### What this task involves:
Can you reproduce each of the lines below word for word, with every character, space and line break unchanged?

### Working data:
- - - -

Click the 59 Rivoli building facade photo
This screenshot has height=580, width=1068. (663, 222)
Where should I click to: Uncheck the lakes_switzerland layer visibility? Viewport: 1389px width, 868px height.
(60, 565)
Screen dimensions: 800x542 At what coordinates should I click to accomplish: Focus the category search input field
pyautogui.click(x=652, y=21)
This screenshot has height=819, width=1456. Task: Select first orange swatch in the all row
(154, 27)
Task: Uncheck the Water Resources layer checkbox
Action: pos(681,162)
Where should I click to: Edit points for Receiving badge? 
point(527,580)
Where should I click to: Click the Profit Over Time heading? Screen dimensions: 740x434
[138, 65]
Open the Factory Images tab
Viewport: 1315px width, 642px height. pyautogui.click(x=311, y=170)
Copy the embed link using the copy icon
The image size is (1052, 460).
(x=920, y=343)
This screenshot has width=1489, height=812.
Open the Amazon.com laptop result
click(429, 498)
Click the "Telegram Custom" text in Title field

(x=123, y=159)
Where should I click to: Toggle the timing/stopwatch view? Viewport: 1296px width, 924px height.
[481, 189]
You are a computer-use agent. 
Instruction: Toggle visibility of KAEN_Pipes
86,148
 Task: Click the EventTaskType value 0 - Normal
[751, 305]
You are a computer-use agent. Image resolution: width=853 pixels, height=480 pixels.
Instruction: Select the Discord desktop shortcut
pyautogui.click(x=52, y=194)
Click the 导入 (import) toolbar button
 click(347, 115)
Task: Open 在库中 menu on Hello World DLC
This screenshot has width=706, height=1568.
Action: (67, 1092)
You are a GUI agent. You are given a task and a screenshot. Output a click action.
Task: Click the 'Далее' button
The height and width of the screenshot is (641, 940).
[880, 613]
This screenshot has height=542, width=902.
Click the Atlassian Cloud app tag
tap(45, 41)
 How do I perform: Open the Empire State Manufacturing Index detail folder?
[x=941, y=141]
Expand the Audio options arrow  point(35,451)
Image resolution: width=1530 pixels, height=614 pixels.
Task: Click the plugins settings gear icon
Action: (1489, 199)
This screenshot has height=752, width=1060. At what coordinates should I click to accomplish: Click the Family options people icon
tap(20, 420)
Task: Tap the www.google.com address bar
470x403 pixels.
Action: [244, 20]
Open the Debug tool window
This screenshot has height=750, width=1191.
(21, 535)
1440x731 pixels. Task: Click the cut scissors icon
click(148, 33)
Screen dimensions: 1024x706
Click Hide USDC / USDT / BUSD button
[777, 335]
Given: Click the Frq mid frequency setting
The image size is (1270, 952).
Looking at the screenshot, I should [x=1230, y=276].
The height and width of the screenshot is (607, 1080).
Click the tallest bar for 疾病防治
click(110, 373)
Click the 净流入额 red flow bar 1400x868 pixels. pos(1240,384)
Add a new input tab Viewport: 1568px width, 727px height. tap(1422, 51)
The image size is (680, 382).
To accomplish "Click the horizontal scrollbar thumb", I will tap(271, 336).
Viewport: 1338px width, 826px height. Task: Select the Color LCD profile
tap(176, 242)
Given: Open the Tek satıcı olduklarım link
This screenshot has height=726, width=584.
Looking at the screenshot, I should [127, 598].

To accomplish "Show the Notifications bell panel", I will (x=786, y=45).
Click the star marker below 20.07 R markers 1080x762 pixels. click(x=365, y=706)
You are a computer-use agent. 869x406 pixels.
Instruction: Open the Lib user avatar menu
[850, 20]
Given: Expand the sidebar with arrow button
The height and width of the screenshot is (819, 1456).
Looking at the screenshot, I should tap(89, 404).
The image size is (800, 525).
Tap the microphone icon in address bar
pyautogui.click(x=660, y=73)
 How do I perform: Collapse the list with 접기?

- - - -

### Problem solution:
Click the 59 Rivoli building facade photo
This screenshot has height=580, width=1068. (663, 222)
Where should I click to: Uncheck the lakes_switzerland layer visibility? Viewport: 1389px width, 868px height.
(60, 565)
Screen dimensions: 800x542 At what coordinates should I click to accomplish: Focus the category search input field
pyautogui.click(x=652, y=21)
This screenshot has height=819, width=1456. Task: Select first orange swatch in the all row
(154, 27)
Task: Uncheck the Water Resources layer checkbox
Action: pos(681,162)
Where should I click to: Edit points for Receiving badge? 
point(527,580)
Where should I click to: Click the Profit Over Time heading? Screen dimensions: 740x434
[138, 65]
Open the Factory Images tab
Viewport: 1315px width, 642px height. pyautogui.click(x=311, y=170)
Copy the embed link using the copy icon
The image size is (1052, 460).
(x=920, y=343)
This screenshot has width=1489, height=812.
Open the Amazon.com laptop result
click(429, 498)
Click the "Telegram Custom" text in Title field

(x=123, y=159)
Where should I click to: Toggle the timing/stopwatch view? Viewport: 1296px width, 924px height.
[481, 189]
You are a computer-use agent. 
Instruction: Toggle visibility of KAEN_Pipes
86,148
 Task: Click the EventTaskType value 0 - Normal
[751, 305]
You are a computer-use agent. Image resolution: width=853 pixels, height=480 pixels.
Instruction: Select the Discord desktop shortcut
pyautogui.click(x=52, y=194)
Click the 导入 (import) toolbar button
 click(347, 115)
Task: Open 在库中 menu on Hello World DLC
This screenshot has width=706, height=1568.
Action: (67, 1092)
You are a GUI agent. You are given a task and a screenshot. Output a click action.
Task: Click the 'Далее' button
The height and width of the screenshot is (641, 940).
[880, 613]
This screenshot has height=542, width=902.
Click the Atlassian Cloud app tag
tap(45, 41)
 How do I perform: Open the Empire State Manufacturing Index detail folder?
[x=941, y=141]
Expand the Audio options arrow  point(35,451)
Image resolution: width=1530 pixels, height=614 pixels.
Task: Click the plugins settings gear icon
Action: (1489, 199)
This screenshot has height=752, width=1060. At what coordinates should I click to accomplish: Click the Family options people icon
tap(20, 420)
Task: Tap the www.google.com address bar
470x403 pixels.
Action: [244, 20]
Open the Debug tool window
This screenshot has height=750, width=1191.
(21, 535)
1440x731 pixels. Task: Click the cut scissors icon
click(148, 33)
Screen dimensions: 1024x706
Click Hide USDC / USDT / BUSD button
[777, 335]
Given: Click the Frq mid frequency setting
The image size is (1270, 952).
Looking at the screenshot, I should [x=1230, y=276].
The height and width of the screenshot is (607, 1080).
Click the tallest bar for 疾病防治
click(110, 373)
Click the 净流入额 red flow bar 1400x868 pixels. pos(1240,384)
Add a new input tab Viewport: 1568px width, 727px height. tap(1422, 51)
The image size is (680, 382).
To accomplish "Click the horizontal scrollbar thumb", I will tap(271, 336).
Viewport: 1338px width, 826px height. Task: Select the Color LCD profile
tap(176, 242)
Given: Open the Tek satıcı olduklarım link
This screenshot has height=726, width=584.
Looking at the screenshot, I should [127, 598].

To accomplish "Show the Notifications bell panel", I will (x=786, y=45).
Click the star marker below 20.07 R markers 1080x762 pixels. click(x=365, y=706)
You are a computer-use agent. 869x406 pixels.
Instruction: Open the Lib user avatar menu
[850, 20]
Given: Expand the sidebar with arrow button
The height and width of the screenshot is (819, 1456).
Looking at the screenshot, I should tap(89, 404).
The image size is (800, 525).
Tap the microphone icon in address bar
pyautogui.click(x=660, y=73)
 How do I perform: Collapse the list with 접기?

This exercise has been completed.